A shorter version of this blog post originally appeared on the University of Northampton news page for Valentine’s Day.

Love it or loathe it, Valentine’s Day is a holiday that’s hard to escape. But you might be surprised to learn it hasn’t always been that way – and that before the late fourteenth century, the 14 February was only marked as the feast day of a fairly obscure saint. It turns out we may owe our celebration of the holiday to none other than one of the fathers of English poetry, Geoffrey Chaucer. How did this happen, and who was the real St Valentine?
Well, the first answer is that there were several St Valentines in Church history! Valentius, from the Latin valens, strength, was a popular male name in antiquity, and there are records of multiple saints of that name in the days of the early church. However, the saint whose feast day falls on 14 February is a St Valentine who was believed to be bishop of Terni in the third century. A common version of his legend is that Valentine was arrested for evangelising his faith in an era before Christianity was the official religion of the Roman empire. Valentine ended up converting the judge and his whole household to Christianity by curing the judge’s daughter of blindness through faith healing. Later, continuing to evangelise, Valentine was supposedly arrested and put to death. So far, this is not so very romantic. Later embellishments of Valentine’s legend, claiming he performed clandestine marriages for secret Christians in the Roman army, were a later development. In the Middle Ages, if you knew St Valentine, it was primarily as a martyr.

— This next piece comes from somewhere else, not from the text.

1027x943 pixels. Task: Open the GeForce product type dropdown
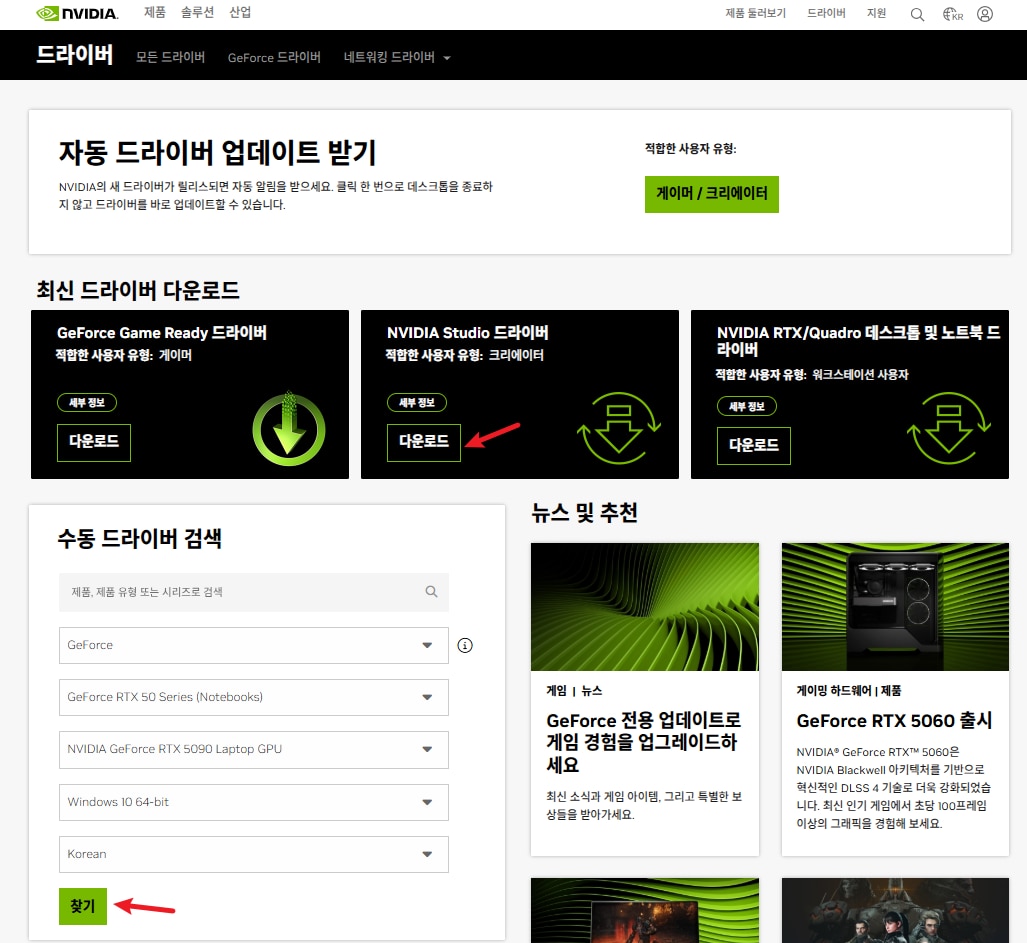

The very first reference anyone has been able to find to St Valentine’s Day being a day celebrating romantic love is in Chaucer’s Parliament of Fowls. Chaucer is most famous of course for writing The Canterbury Tales, but he wrote a good deal of other poetry, and the Parliament of Fowls is a dream vision poem, where Nature convenes a court to help all the species of birds find their mate. The court meets, according to Chaucer, “”on Saint Valentine’s Day / When every bird comes there to choose his match”. The way Chaucer phrases it suggests it’s a long-established custom, but many scholars now think that he made it up!

The poem may have been written in honour of Richard II’s marriage to Anne of Bohemia in January 1382, and certainly the theme of young love would fit, as the couple were both about fifteen years old. Their marriage did not begin propitiously – Anne’s ship, according to the chronicler Walsingham, was wrecked as soon as the party disembarked, which would have been seen as an ill omen – but it seems that their union was a happy one. When Anne died twelve years later, a grief-stricken Richard ordered the manor house in which she had died to be torn down.

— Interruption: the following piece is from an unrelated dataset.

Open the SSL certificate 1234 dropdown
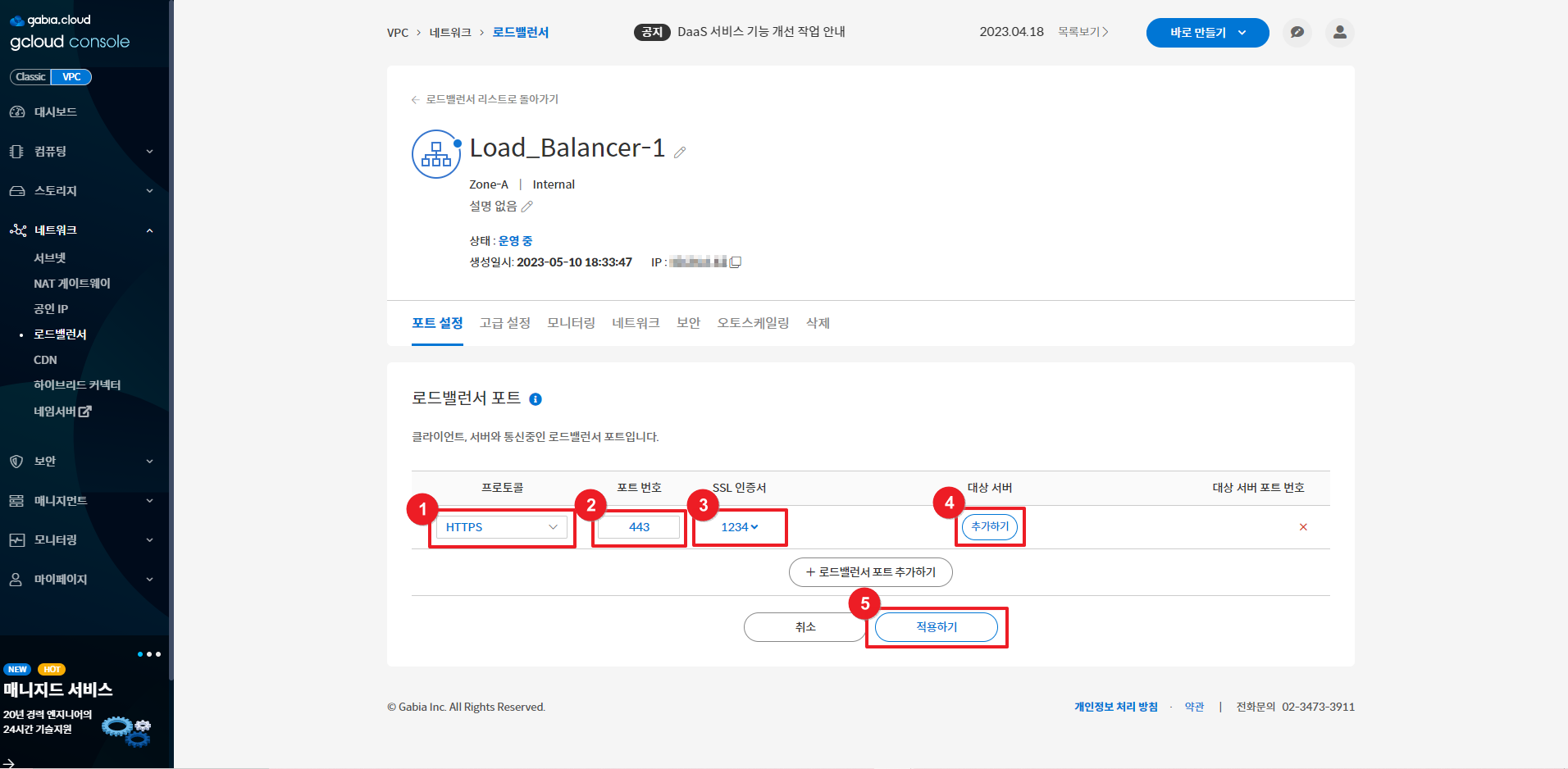Viewport: 1568px width, 769px height. point(739,527)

Once we get into the early fifteenth century, what may have been quite a recent invention seems to have become settled as a popular custom. Charles, Duke of Orleans, wrote a little poem referring to his “gentle Valentine” when he was a prisoner in the Tower of London following the Battle of Agincourt in 1415.

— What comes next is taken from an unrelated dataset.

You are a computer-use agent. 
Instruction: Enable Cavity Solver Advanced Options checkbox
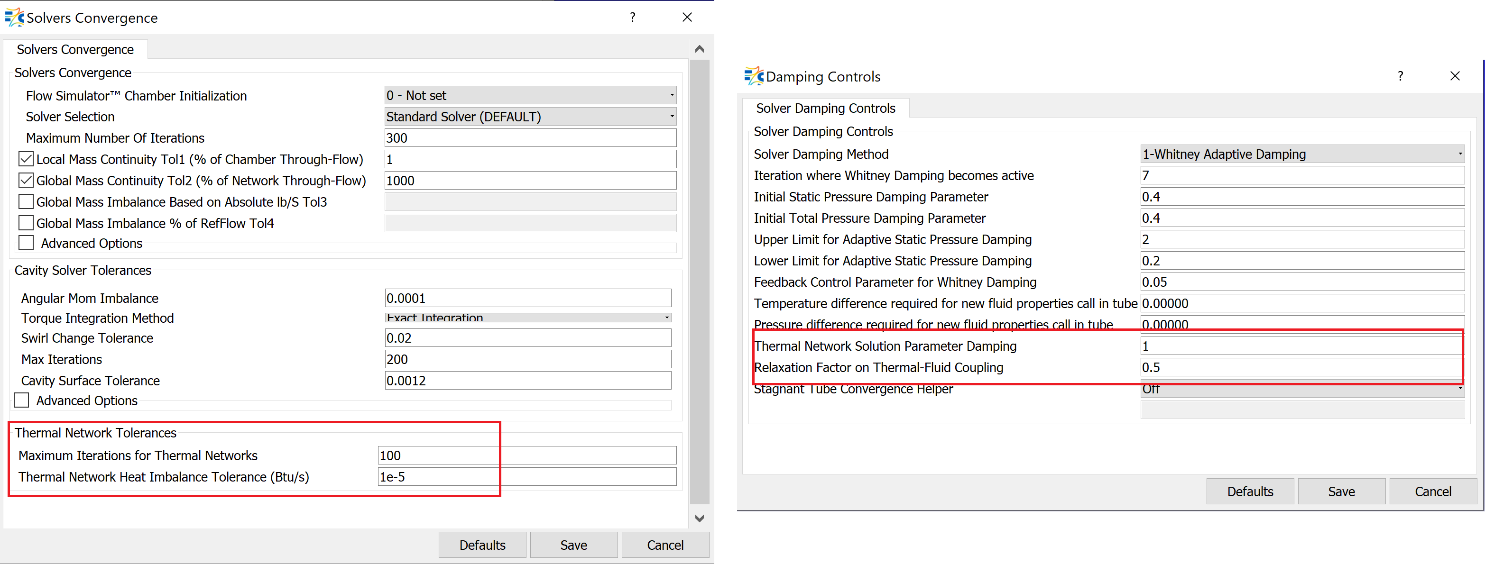tap(22, 401)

Je suis desja d’amour tanné, I am already sick of love,
Ma tres doulce Valentinée, My very gentle Valentine,
Car pour moi fustes trop tart née, Since for me you were born too soon,
Et moy pour vous fus trop tost né. And I for you was born too late.
Dieu lui pardoint qui estrené God forgives him who has estranged
M’a de vous, pour toute l’année. Me from you for the whole year.
(Translation by Sarah Peverley)
This sweet poem is the first known Valentine’s missive. Unfortunately Charles’s love story did not have a happy ending – his wife Bonne d’Armagnac died before he was released from prison. He did, however, go on to remarry, and the son he had in old age eventually became King of France (Louis XII) when his cousin Charles VIII died without issue!
The fashion for Valentine’s Day was probably well established, then, the first time we have a record of it in an English letter. This was by Margery Brews, a young gentlewoman, who wrote to her suitor John Paston in February 1477. She addressed him as “my right well-beloved Valentine”, and said regretfully that her father could not pay any higher dowry than he had already promised. She hoped that “if you love me, as I trust truly that you do, you will not leave me for that; for if you have not half the livelihood that you have, for to do the greatest labour that any woman alive might, I would not forsake you.”
It must have worked, because they were married later that year. Several years later, Margery wrote another affectionate letter to John. In 1484 her husband was in London on business, and she requested that if he planned to stay in town long that he send for her, for “I think it is a long time since I lay in your arms”. Seven years, several pregnancies and the everyday business of marriage had not quelled Margery’s desire to be held by the man she addressed as “my own sweetheart.”
Happy Valentine’s Day!
If you enjoyed this post, you can listen to a 40 minute lecture I gave recently on the subject of late medieval love and marriage over here on Youtube!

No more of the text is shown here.